**Problem description**.
Reproduce the items below in full, swapping "Viewport" for "Window size" wherever it occurs and leaving everything else unaltered.

**Data shown**.
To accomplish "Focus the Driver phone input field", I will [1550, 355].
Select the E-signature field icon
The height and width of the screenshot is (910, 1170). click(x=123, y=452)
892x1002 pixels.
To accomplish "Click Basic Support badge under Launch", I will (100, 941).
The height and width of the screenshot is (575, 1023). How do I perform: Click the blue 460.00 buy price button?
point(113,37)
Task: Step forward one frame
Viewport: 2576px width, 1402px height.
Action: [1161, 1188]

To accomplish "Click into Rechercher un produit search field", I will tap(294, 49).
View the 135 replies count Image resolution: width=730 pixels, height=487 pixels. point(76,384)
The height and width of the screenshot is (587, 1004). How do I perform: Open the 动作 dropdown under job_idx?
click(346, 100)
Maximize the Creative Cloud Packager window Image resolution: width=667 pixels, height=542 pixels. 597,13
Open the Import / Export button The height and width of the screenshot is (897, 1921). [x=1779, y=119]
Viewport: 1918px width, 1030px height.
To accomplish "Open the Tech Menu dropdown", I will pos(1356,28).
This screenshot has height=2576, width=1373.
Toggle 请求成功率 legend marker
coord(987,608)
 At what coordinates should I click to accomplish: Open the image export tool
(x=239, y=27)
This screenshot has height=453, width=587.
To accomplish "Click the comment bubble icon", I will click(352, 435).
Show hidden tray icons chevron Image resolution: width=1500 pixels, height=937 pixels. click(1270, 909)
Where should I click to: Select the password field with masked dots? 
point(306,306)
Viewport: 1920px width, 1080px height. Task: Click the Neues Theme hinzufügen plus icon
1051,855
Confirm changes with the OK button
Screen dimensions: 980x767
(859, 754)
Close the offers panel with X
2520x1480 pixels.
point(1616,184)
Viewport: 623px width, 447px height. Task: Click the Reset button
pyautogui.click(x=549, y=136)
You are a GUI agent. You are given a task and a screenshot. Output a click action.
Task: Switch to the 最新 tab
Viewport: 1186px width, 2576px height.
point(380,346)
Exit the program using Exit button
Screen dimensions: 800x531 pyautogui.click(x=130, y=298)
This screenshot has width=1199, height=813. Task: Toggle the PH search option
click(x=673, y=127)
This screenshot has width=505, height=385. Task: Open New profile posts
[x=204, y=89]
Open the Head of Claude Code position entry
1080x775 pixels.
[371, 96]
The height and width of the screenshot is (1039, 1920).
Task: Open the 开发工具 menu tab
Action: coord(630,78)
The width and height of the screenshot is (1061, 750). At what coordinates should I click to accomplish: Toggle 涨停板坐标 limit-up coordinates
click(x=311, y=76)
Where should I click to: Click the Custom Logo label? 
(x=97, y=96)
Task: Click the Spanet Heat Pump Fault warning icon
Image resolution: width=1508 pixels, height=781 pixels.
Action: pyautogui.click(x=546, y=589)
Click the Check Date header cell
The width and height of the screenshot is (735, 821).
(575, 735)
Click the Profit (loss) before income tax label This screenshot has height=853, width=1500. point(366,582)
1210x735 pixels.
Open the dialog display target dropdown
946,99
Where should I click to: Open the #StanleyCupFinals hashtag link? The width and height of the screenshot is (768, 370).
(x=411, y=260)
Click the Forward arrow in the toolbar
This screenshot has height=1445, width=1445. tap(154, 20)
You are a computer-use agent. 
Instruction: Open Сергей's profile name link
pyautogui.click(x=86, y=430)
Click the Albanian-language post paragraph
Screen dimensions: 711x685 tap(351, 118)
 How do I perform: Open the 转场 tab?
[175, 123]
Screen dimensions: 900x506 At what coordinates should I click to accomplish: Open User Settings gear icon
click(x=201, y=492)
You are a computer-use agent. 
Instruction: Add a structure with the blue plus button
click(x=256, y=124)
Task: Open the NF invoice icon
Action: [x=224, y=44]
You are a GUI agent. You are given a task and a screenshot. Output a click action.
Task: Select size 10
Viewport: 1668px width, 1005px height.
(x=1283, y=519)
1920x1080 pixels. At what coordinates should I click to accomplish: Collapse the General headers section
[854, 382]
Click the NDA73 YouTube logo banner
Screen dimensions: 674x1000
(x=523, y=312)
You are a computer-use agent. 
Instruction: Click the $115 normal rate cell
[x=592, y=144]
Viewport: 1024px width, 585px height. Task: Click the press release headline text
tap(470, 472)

**Reply to the task**.
To accomplish "Focus the Driver phone input field", I will [1550, 355].
Select the E-signature field icon
The height and width of the screenshot is (910, 1170). click(x=123, y=452)
892x1002 pixels.
To accomplish "Click Basic Support badge under Launch", I will (100, 941).
The height and width of the screenshot is (575, 1023). How do I perform: Click the blue 460.00 buy price button?
point(113,37)
Task: Step forward one frame
Window size: 2576px width, 1402px height.
Action: [1161, 1188]

To accomplish "Click into Rechercher un produit search field", I will tap(294, 49).
View the 135 replies count Image resolution: width=730 pixels, height=487 pixels. point(76,384)
The height and width of the screenshot is (587, 1004). How do I perform: Open the 动作 dropdown under job_idx?
click(346, 100)
Maximize the Creative Cloud Packager window Image resolution: width=667 pixels, height=542 pixels. 597,13
Open the Import / Export button The height and width of the screenshot is (897, 1921). [x=1779, y=119]
Window size: 1918px width, 1030px height.
To accomplish "Open the Tech Menu dropdown", I will pos(1356,28).
This screenshot has height=2576, width=1373.
Toggle 请求成功率 legend marker
coord(987,608)
 At what coordinates should I click to accomplish: Open the image export tool
(x=239, y=27)
This screenshot has height=453, width=587.
To accomplish "Click the comment bubble icon", I will click(352, 435).
Show hidden tray icons chevron Image resolution: width=1500 pixels, height=937 pixels. click(1270, 909)
Where should I click to: Select the password field with masked dots? 
point(306,306)
Window size: 1920px width, 1080px height. Task: Click the Neues Theme hinzufügen plus icon
1051,855
Confirm changes with the OK button
Screen dimensions: 980x767
(859, 754)
Close the offers panel with X
2520x1480 pixels.
point(1616,184)
Window size: 623px width, 447px height. Task: Click the Reset button
pyautogui.click(x=549, y=136)
You are a GUI agent. You are given a task and a screenshot. Output a click action.
Task: Switch to the 最新 tab
Window size: 1186px width, 2576px height.
point(380,346)
Exit the program using Exit button
Screen dimensions: 800x531 pyautogui.click(x=130, y=298)
This screenshot has width=1199, height=813. Task: Toggle the PH search option
click(x=673, y=127)
This screenshot has width=505, height=385. Task: Open New profile posts
[x=204, y=89]
Open the Head of Claude Code position entry
1080x775 pixels.
[371, 96]
The height and width of the screenshot is (1039, 1920).
Task: Open the 开发工具 menu tab
Action: coord(630,78)
The width and height of the screenshot is (1061, 750). At what coordinates should I click to accomplish: Toggle 涨停板坐标 limit-up coordinates
click(x=311, y=76)
Where should I click to: Click the Custom Logo label? 
(x=97, y=96)
Task: Click the Spanet Heat Pump Fault warning icon
Image resolution: width=1508 pixels, height=781 pixels.
Action: pyautogui.click(x=546, y=589)
Click the Check Date header cell
The width and height of the screenshot is (735, 821).
(575, 735)
Click the Profit (loss) before income tax label This screenshot has height=853, width=1500. point(366,582)
1210x735 pixels.
Open the dialog display target dropdown
946,99
Where should I click to: Open the #StanleyCupFinals hashtag link? The width and height of the screenshot is (768, 370).
(x=411, y=260)
Click the Forward arrow in the toolbar
This screenshot has height=1445, width=1445. tap(154, 20)
You are a computer-use agent. 
Instruction: Open Сергей's profile name link
pyautogui.click(x=86, y=430)
Click the Albanian-language post paragraph
Screen dimensions: 711x685 tap(351, 118)
 How do I perform: Open the 转场 tab?
[175, 123]
Screen dimensions: 900x506 At what coordinates should I click to accomplish: Open User Settings gear icon
click(x=201, y=492)
You are a computer-use agent. 
Instruction: Add a structure with the blue plus button
click(x=256, y=124)
Task: Open the NF invoice icon
Action: [x=224, y=44]
You are a GUI agent. You are given a task and a screenshot. Output a click action.
Task: Select size 10
Window size: 1668px width, 1005px height.
(x=1283, y=519)
1920x1080 pixels. At what coordinates should I click to accomplish: Collapse the General headers section
[854, 382]
Click the NDA73 YouTube logo banner
Screen dimensions: 674x1000
(x=523, y=312)
You are a computer-use agent. 
Instruction: Click the $115 normal rate cell
[x=592, y=144]
Window size: 1024px width, 585px height. Task: Click the press release headline text
tap(470, 472)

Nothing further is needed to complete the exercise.